While his current circumstances are damning, his eyes light up when he shares memories from his time working at Broadmoor, including seven years living in staff accommodation on site.

As a healthcare assistant he would be responsible for the personal care of up to 40 male patients, ensuring they were dressed, showered and cared for.

Stress: Alex said he was 'always on the front line' with cases like that of Sutcliffe (Rex)

His work brought him into contact with the notorious Yorkshire Ripper, Peter Sutcliffe - now renamed Coonan - and serial rapist and murderer Robert Napper, a paranoid schizophrenic who Mr Bryson said “kept himself to himself.”
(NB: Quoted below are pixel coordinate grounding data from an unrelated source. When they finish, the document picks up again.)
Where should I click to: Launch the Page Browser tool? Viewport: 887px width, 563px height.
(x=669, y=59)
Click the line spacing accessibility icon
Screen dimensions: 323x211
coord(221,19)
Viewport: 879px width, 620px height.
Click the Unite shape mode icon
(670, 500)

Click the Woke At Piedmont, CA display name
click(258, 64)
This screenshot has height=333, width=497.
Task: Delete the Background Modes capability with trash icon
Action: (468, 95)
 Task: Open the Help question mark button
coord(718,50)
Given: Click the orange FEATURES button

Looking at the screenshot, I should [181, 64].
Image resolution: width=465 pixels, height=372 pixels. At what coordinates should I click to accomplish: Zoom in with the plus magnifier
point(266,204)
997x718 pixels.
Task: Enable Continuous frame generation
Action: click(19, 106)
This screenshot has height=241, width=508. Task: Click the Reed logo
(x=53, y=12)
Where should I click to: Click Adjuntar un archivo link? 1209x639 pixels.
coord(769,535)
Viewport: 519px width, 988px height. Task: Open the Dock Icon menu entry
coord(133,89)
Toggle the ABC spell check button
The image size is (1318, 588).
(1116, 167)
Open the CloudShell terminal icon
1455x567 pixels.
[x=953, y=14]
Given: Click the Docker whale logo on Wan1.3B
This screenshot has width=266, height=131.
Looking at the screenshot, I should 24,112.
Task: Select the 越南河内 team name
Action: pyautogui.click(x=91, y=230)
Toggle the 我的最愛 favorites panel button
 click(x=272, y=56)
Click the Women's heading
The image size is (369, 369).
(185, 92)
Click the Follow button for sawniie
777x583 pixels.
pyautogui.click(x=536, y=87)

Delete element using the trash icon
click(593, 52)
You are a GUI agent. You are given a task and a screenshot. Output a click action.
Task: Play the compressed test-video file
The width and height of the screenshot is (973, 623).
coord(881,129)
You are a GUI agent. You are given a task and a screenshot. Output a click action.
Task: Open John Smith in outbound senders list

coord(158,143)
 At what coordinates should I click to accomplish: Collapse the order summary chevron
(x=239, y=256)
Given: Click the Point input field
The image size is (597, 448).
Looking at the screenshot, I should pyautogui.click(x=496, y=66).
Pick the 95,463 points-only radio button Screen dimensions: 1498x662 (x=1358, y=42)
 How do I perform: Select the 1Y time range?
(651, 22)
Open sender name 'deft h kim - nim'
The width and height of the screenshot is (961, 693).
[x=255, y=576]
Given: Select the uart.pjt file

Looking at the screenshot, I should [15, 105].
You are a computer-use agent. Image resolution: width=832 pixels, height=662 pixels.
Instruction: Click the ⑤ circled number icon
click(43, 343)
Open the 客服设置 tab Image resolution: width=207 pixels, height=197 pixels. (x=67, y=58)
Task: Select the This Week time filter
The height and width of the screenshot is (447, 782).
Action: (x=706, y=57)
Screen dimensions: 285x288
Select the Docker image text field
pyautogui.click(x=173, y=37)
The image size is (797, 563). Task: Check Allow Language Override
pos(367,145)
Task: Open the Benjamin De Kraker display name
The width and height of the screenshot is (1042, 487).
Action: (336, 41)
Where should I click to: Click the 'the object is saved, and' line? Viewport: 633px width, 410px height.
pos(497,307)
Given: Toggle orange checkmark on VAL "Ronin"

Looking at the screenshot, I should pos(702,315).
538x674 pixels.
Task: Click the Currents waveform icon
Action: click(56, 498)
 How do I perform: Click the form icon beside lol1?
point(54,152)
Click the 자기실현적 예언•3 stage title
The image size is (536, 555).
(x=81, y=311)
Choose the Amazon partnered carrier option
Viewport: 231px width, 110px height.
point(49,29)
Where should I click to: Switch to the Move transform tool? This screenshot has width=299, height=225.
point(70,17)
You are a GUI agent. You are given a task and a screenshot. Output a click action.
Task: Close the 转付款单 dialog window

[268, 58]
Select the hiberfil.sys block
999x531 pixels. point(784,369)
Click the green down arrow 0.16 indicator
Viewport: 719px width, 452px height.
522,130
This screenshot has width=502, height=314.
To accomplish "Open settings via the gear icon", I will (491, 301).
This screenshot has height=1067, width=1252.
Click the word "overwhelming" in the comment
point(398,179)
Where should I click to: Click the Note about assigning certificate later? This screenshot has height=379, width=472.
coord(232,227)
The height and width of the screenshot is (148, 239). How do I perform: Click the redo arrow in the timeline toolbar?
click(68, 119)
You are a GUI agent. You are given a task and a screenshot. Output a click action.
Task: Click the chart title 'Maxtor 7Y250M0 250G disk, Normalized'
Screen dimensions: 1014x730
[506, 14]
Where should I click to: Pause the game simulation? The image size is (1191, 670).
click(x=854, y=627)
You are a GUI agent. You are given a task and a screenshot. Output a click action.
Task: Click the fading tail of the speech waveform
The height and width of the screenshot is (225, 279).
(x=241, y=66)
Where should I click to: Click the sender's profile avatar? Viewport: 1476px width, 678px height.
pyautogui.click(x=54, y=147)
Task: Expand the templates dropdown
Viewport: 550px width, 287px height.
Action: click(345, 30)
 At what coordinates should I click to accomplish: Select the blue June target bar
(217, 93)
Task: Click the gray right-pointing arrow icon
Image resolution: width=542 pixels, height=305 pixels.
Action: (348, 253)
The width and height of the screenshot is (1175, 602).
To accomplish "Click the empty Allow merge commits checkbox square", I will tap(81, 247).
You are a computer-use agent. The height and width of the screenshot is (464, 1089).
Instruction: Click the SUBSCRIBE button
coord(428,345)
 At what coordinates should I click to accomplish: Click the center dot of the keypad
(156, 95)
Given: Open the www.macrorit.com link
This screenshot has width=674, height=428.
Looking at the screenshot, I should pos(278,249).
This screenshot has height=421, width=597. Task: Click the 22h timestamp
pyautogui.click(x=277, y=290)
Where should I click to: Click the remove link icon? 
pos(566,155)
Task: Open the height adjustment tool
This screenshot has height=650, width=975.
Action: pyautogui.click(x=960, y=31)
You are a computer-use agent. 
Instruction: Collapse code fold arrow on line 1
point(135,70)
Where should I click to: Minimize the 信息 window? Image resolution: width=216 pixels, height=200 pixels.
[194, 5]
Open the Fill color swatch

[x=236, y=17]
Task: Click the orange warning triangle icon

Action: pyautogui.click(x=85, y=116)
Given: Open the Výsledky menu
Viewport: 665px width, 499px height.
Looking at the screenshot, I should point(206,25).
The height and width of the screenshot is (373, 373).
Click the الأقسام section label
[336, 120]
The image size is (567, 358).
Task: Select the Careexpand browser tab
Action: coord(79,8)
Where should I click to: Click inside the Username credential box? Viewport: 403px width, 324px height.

Ronnie Kray, one of the infamous Kray twins, was a patient when Mr Bryson first started working at the hospital in November 1994.

However not long after he met Kray, the gangster died of a heart attack, causing the entire facility to go into lockdown.

“I got held up from getting home because of the security,” Mr Bryson smiled.

“You want to get on the other side, of how people want to kill and maim others - you want to get into their heads.

“But it takes a toll after a while. They are very dangerous people and they are good at manipulating people, especially younger staff.

“You’ve obviously got to start thinking like them. Then you start thinking ‘do I have a personality disorder too’?”

The former nurse, who now spends his nights sleeping in alleyways and car parks, relies on handouts from the Salvation Army, a mental health crisis centre and a newly-launched charity called Wokingham In Need.

Pam Jenkinson, who runs the Wokingham and West Berkshire Mental Health Association, said circumstances were “dire” as Mr Bryson and herself had been told that the only social housing would only become available if someone was evicted or died.

She added: “What I was trying to do was get him early retirement. He started working at 16.

“I said to them that Broadmoor nursing is much harder than what we do here. It is very high stress work and I think it caused him depression, anxiety and stress.

"It hasn’t helped now the fact they have sacked him.”

Sue Jackson, founder of Wokingham in Need, added: “There’s many examples of how homelessness happens - many of us are only two wage packets away from being there.”

Wokingham Council have been approached for a comment on this story.